Because the total calcium concentration changes with protein concentration, several efforts have been made to develop formulae to correct for protein. The equation shown here demonstrates one of the most widely used examples. Correction formulas do work in some cases and regressions demonstrate good agreement between corrected and actual calcium concentrations. However, they often fail to accurately predict the calcium status of an individual patient.
Another commonly encountered correction equation is for pH. pH correction is used to adjust the free calcium concentration of a sample for changes that may have occurred during transport or storage.
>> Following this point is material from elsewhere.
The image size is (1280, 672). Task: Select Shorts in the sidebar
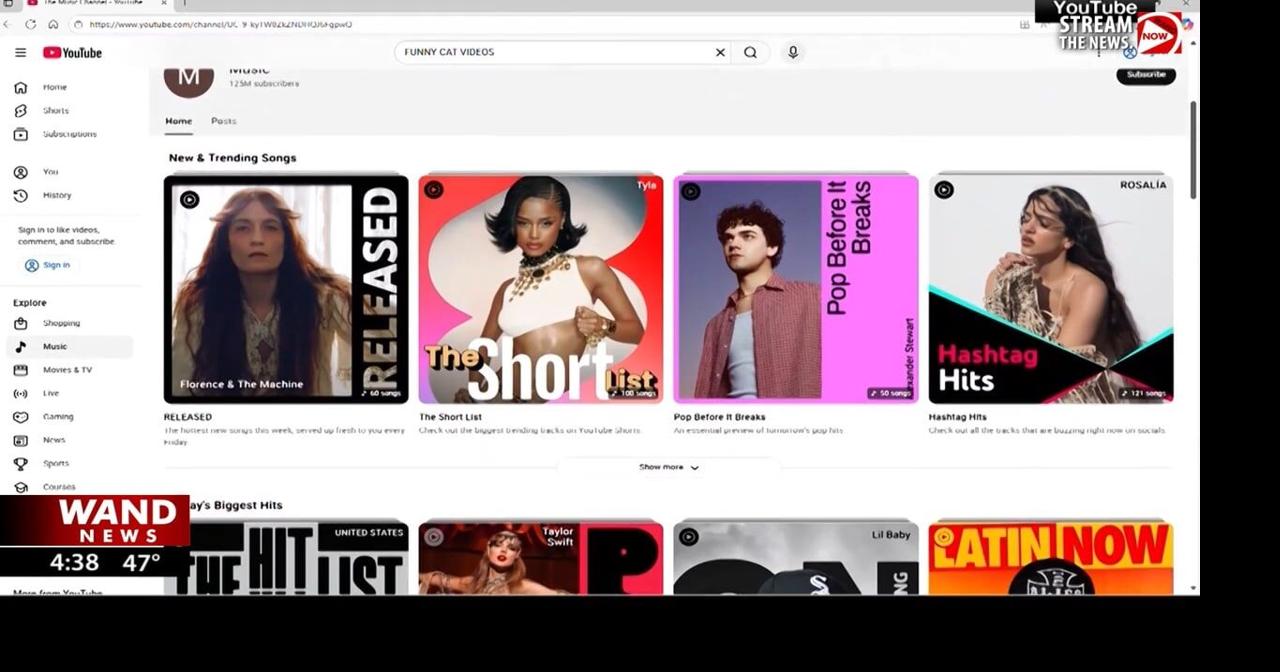55,110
These changes can result from metabolism or loss of CO2. Again, numerous formulae are available and again, there are limitations. One limitation is that equations have a small range of pH over which they are valid. They also make a number of major assumptions, such as the patient having a neutral pH, normal levels of serum albumin, and no additional calcium binding proteins or anions, such as citrate, present. When these assumptions cannot be made, it is preferable to avoid pH changes during transport and processing, such that correction is unnecessary.
In order to avoid these pH changes during collection and transport and eliminate the need for correction, it is worth considering specimen requirements for free calcium measurement. Heparinized whole blood is most commonly used for free calcium measurement. Serum may be used, but is described elsewhere. Please see the reference below for more details.
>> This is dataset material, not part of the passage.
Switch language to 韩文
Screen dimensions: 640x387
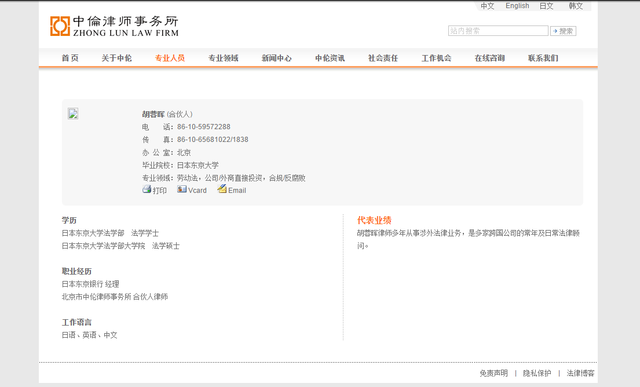pyautogui.click(x=576, y=6)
Whole blood samples should be collected in devices containing balanced heparin to avoid artificially lowering calcium concentrations due to chelation. Vacutainer tubes or syringes should be filled adequately to avoid dilutional effects of liquid heparin or excess calcium from balanced heparin. Air bubbles should also be avoided to minimize loss of CO2 and associated pH changes. Likewise, anaerobic conditions must be maintained to avoid pH changes which would affect the concentration of free calcium. Ice storage is appropriate for samples that will take longer than 30 minutes to analyze, where cooling the samples will minimize the effects of metabolic changes on pH.
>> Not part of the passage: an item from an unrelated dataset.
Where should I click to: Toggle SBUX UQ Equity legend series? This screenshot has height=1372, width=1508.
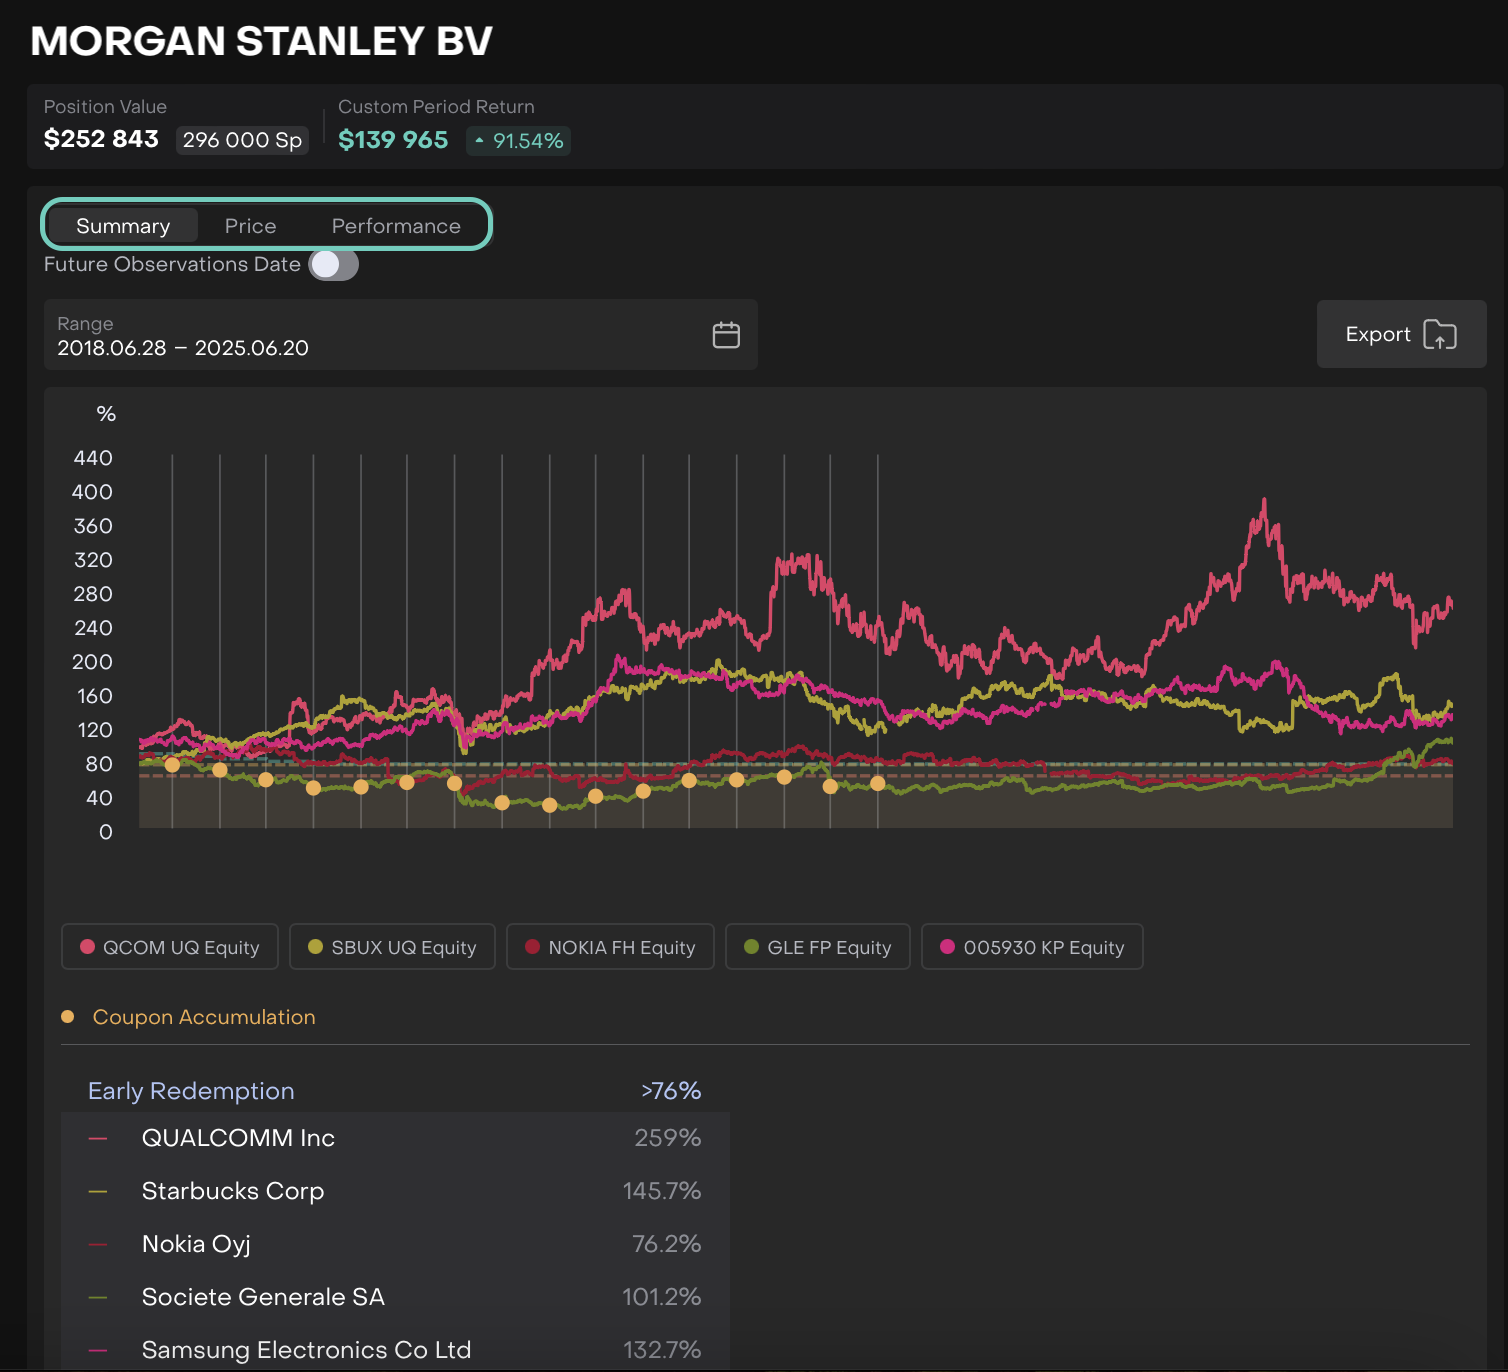[392, 947]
Total calcium has less stringent processing and handling requirements than free calcium. Total calcium samples may include either serum or plasma, although when plasma samples are used it is important to avoid additives, such as EDTA, which chelate calcium. Handling and transport samples for total calcium should follow routine practice guidelines, but do not require the special considerations required for free calcium.
The key points to remember from this short presentation are:
- Free calcium is the most accurate laboratory test to assess the true calcium status of a patient. It is the biologically active pool which is hormonally regulated.
- Total calcium concentrations can be misleading in patients with abnormal protein concentrations, acid-base disorders, or in patients receiving citrated blood products.
- Correction formulas have significant limitations that need to be considered before being utilized.
- If free calcium measurement is being used, it is essential to pay attention to the special collection and handling requirements.